Taxonomical scales and emergent scales intersect with each other. Every site, event, and actor is simultaneously located at a particular taxonomical scale and an emergent one. The double scalar positioning of sites may serve as a pivot for organizing ethnographic data. By investigating these intersections, multi-scalar ethnography seeks to detect cracks in the established systems, identify rising opportunities for changes, and thus envisage possible paths of change and points of entry for intervention. Multi-scalar ethnography is not only a tool for description but, more importantly, serves as a means of engaging with ongoing social changes.
When dissecting the multi-scalar constitution of a particular phenomenon, the ethnographer must ask about the scalar positionality of her own perception (Jiménez, 2009). On what scale is a particular observation and abstraction made? What steps are we taking, and skipping, when we move from ethnographic observations to general commentary? What appears to be a clear pattern at one scale may fragment into something else when looked at closer, and what seem randomly scattered may start falling into well-integrated wholes once we take a step back. It is thus productive to ‘perceive more than one scale at the same time, to move from individual actions to the rite, or from a comparison of several rituals to an exemplification of elements they have in common, or from individual institutions to a configuration’ (Strathern, 1991: xv). This is a question about the perspectival scale. The perspectival scales of both the actors and the ethnographers are of great importance. This essay is not able to address this third dimension of scale; it suffices here to stress that a multi-scalar ethnography is always a reflexive ethnography. The ethnographer has to be constantly aware of where she is.

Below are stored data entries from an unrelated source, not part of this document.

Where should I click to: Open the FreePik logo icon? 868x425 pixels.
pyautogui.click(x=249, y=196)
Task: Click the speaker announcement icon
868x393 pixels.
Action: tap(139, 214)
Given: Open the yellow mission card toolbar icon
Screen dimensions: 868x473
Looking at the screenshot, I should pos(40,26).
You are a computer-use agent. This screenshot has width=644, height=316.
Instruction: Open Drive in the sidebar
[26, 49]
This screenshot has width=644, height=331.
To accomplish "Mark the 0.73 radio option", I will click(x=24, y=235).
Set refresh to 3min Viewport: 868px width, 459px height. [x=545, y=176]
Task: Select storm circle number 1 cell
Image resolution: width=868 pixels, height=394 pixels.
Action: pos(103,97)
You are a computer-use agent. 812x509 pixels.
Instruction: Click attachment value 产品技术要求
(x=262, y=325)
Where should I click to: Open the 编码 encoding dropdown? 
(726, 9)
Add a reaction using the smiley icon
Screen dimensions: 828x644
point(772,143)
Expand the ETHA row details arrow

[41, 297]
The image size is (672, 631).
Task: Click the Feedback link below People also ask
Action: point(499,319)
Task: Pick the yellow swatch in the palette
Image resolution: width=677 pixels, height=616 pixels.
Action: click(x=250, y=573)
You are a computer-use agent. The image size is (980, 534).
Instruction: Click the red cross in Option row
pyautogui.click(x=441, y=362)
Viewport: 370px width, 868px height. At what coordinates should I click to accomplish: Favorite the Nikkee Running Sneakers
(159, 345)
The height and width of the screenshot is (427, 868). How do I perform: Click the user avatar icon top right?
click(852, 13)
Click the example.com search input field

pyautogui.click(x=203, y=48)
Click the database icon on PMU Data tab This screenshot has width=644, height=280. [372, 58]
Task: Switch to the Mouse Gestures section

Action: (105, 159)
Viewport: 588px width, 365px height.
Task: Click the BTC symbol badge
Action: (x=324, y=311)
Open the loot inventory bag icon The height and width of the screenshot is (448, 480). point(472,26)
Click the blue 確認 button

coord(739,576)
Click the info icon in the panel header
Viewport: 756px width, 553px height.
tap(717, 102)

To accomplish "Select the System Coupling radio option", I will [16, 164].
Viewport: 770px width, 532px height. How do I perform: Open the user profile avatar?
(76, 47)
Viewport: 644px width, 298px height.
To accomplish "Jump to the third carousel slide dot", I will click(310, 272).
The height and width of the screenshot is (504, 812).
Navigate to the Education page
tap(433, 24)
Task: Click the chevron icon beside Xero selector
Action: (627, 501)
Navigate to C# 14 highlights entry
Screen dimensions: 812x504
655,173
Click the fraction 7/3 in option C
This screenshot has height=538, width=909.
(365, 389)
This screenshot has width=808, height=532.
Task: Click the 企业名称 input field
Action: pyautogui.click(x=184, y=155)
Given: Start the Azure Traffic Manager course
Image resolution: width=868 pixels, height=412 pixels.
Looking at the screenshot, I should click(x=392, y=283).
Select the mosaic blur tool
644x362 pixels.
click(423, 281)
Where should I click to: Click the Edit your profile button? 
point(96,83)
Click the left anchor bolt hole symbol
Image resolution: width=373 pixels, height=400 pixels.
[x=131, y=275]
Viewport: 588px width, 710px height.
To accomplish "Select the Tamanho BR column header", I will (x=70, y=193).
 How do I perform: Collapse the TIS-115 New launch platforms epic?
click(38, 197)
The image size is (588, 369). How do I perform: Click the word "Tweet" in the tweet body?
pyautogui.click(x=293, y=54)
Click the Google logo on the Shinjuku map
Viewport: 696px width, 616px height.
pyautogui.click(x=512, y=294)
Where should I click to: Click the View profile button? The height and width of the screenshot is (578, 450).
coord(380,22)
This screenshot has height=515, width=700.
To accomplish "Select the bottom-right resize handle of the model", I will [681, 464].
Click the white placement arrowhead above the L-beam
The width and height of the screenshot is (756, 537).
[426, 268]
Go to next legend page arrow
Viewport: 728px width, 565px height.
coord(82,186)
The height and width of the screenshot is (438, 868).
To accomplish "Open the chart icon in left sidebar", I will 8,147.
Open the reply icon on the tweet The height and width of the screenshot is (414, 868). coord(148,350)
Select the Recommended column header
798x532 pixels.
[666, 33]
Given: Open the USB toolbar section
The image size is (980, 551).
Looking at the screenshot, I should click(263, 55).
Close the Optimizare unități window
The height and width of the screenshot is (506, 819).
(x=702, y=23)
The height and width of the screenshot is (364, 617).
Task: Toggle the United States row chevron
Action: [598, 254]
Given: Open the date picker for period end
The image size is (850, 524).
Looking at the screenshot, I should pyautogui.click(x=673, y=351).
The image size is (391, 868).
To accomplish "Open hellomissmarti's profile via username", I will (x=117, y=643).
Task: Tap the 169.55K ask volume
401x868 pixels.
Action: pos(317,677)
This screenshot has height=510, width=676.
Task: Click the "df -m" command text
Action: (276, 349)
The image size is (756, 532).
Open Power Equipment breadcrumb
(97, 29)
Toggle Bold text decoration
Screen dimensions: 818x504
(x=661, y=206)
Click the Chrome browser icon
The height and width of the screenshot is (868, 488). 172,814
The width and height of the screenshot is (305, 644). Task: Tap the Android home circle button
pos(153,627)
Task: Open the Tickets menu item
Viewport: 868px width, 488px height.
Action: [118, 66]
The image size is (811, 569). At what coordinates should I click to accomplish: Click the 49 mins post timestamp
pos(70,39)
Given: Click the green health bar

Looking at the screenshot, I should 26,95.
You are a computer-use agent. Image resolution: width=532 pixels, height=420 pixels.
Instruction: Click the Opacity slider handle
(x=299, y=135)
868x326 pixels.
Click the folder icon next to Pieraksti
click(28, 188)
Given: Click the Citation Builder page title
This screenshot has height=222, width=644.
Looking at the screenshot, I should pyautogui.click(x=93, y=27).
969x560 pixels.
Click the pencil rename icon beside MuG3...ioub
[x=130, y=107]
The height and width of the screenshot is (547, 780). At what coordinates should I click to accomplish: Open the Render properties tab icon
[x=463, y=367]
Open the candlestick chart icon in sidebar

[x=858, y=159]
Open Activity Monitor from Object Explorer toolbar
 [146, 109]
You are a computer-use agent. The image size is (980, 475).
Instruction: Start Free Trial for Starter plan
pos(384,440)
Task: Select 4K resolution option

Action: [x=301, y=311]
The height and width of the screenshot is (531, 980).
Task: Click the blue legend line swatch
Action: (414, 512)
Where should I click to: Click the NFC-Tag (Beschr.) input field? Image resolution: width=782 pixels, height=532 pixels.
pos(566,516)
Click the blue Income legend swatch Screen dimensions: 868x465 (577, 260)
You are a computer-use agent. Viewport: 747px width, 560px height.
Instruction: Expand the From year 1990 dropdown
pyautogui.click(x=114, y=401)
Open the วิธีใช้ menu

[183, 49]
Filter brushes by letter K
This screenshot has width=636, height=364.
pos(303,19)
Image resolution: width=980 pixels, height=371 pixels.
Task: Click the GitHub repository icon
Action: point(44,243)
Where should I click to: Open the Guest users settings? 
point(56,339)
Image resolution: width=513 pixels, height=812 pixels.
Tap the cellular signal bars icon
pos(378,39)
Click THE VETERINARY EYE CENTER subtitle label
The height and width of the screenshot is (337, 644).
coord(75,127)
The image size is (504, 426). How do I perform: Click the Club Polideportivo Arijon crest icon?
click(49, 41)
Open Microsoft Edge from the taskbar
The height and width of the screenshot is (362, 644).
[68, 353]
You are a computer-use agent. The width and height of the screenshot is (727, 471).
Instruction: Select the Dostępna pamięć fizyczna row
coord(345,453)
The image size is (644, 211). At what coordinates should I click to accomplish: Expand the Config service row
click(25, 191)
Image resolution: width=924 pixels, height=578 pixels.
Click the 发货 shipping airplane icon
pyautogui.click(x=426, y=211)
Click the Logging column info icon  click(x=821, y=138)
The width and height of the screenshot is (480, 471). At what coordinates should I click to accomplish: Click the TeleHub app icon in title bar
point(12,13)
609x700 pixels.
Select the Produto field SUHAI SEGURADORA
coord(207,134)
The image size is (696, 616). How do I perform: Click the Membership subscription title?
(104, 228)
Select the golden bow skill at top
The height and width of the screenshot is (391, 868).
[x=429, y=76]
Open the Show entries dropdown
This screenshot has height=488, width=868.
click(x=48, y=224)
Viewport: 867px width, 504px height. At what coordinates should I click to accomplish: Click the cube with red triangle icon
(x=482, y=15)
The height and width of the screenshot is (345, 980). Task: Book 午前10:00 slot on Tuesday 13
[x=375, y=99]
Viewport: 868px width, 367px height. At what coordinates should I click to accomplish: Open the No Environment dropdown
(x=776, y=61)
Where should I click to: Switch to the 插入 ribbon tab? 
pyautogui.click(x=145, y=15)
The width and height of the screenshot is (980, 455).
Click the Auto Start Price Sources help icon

No formula can be drawn for constructing multi-scalar ethnographies. Since scales exist as a dimension of concrete human actions, multi-scalar ethnography has to be discussed through ethnographic material. To that end, this article draws on my experiences with two projects to probe into what multi-scalar ethnography can do for us, and how we can do multi-scalar ethnography. The first project is a six-year (1992–1998), multi-sited field research on a migrant community in Beijing, known as Zhejiangcun (Xiang, 2000, 2005). My reflections on the Zhejiangcun study demonstrate the value of multi-scalar ethnography as an analytical strategy. The multi-scalar lens enabled me to re-conceptualize my materials retrospectively, and therefore account for recent changes that could not have been explained by my earlier multi-sited framework. The second project studies unskilled labour migration from northeast China to Japan, South Korea, and Singapore (from 2004 to date). This project is even more multi-sited. Unlike the Zhejiangcun study, I developed a scalar perspective during the field research for the latter project. This will illuminate the value of the multi-scalar approach for ethnographic fieldwork. While the intersections between the emergent and the taxonomical scales are central to both studies, the entanglements manifested themselves differently. Zhejiangcun highlights how migrants’ emergent scales challenged the taxonomical bureaucracy; transnational labour migration calls to attention the capacity of taxonomical scales in subjugating the emergent.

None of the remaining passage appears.